A przepraszam, a czy środowisko chce to robić? Czy przedsięwzięto jakieś kroki które minimalizowałoby ryzyko postrzału w przyszłości? Zmieniono jakieś procedury, które nie dopuściłyby do podobnych sytuacji, wprowadzono jakieś wewnętrzne regulacje/przepisy? Czy jedynie skazano winnych, co ma być niby "przestrogą" dla innych?

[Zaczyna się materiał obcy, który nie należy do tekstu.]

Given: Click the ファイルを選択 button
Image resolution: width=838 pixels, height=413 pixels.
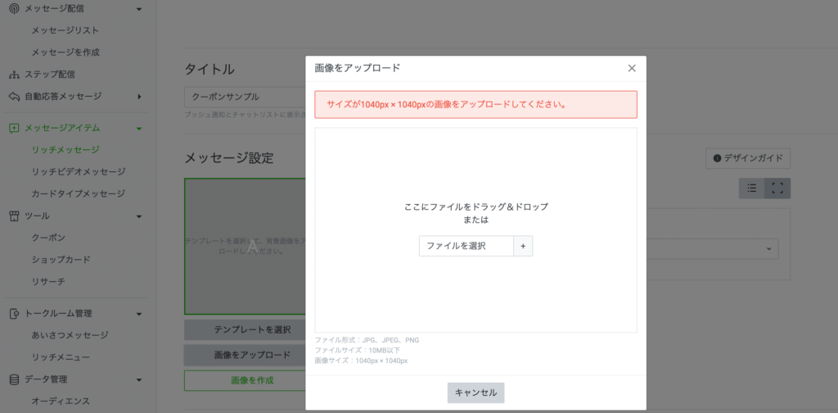Looking at the screenshot, I should (x=466, y=246).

@jxp Twoja prośba ma taki sam wydźwięk jak prośba księży o nie stygmatyzowanie ich ze względu na pojedyncze przypadki pedofilii w ich szeregach. Można by taką prośbę przyjąć, gdyby nie fakt że problem jest zamiatany pod dywan zamiast być rozwiązanym. I u księży i u myśliwych nie widzę ogólnej chęci rozwiązania problemu. W obu przypadkach, są jednostki które widzą problem ale niewiele mogą. W obu przypadkach przoduje narracja "to nie problem systemowy, to pojedynczy przypadek" - przez co działań które miałyby uniemożliwić takie przypadki w przyszłości nie widać (chyba że o czymś nie wiem i myśliwi jednak coś robią, np. wprowadzili obowiązkowe badania alkomatem przed po i w trakcie).
I ja mam zacząć szanować myśliwych, bo ta liczna grupa społeczna zamordowała tylko 13 osób? Ufff, od razu czuje się bezpieczny chodząc po lesie. Jestem przekonany że taki wypadek nie wystąpi w przyszłości...

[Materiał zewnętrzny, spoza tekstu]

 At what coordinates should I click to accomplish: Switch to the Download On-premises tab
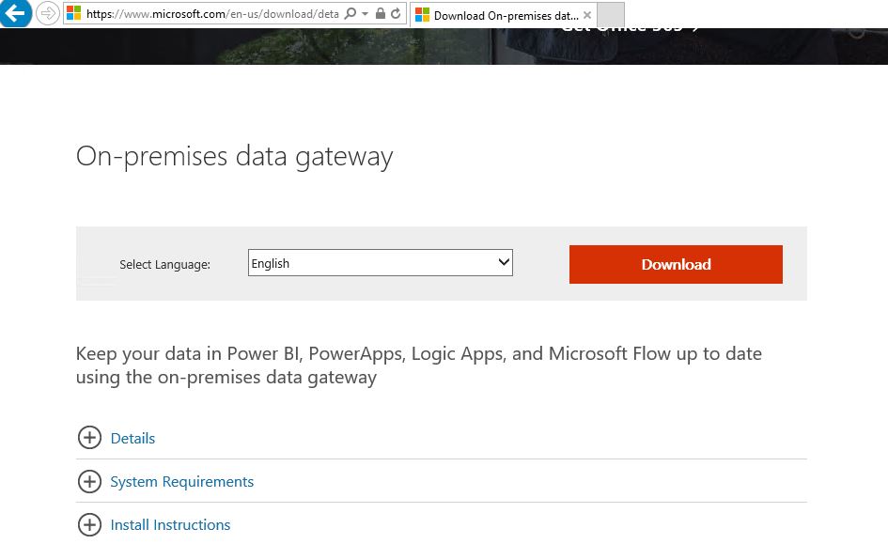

Tak, będę gardził myśliwymi tak samo jak pedofilami w sukienkach. Tak, będę generalizował problem na całą grupę społeczną - dopóki ta grupa społeczna nie będzie miała w sobie tyle RiGCZu, żeby wyprostować tę sytuację. Morderstwo i pedofilia to nie są błahe sprawy żeby dawać tu ciche przyzwolenie i przymykać oczy na wariactwa jednostek. Nie oceniam pojedynczego myśliwego jako człowieka, tylko dlatego że będzie przynależał do jakiejś grupy. Ale póki do niej należy - daje ciche przyzwolenie na to co się tam dzieje. I mam to szanować? Jeżeli taka jednostka będzie wewnętrznie działała na poprawę sytuacji - będę go szanował jak ruskiego, który odważył się protestować przeciwko wojnie. Jednak jeżeli tego nie robi, będę generalizował i wyśmiewał grupę społeczną per se. Nie apeluj żebym tego nie robił jeżeli masz ten cały RiGCZ i też widzisz w tym problem, bo to zakrawa o bezczelność poprzez bagatelizowanie problemu. To przecież tylko 13 morderstw - bardzo FUN fact. Mam się cieszyć że to tak mało przy bieżącej skali pijaństwa w trakcie polowań?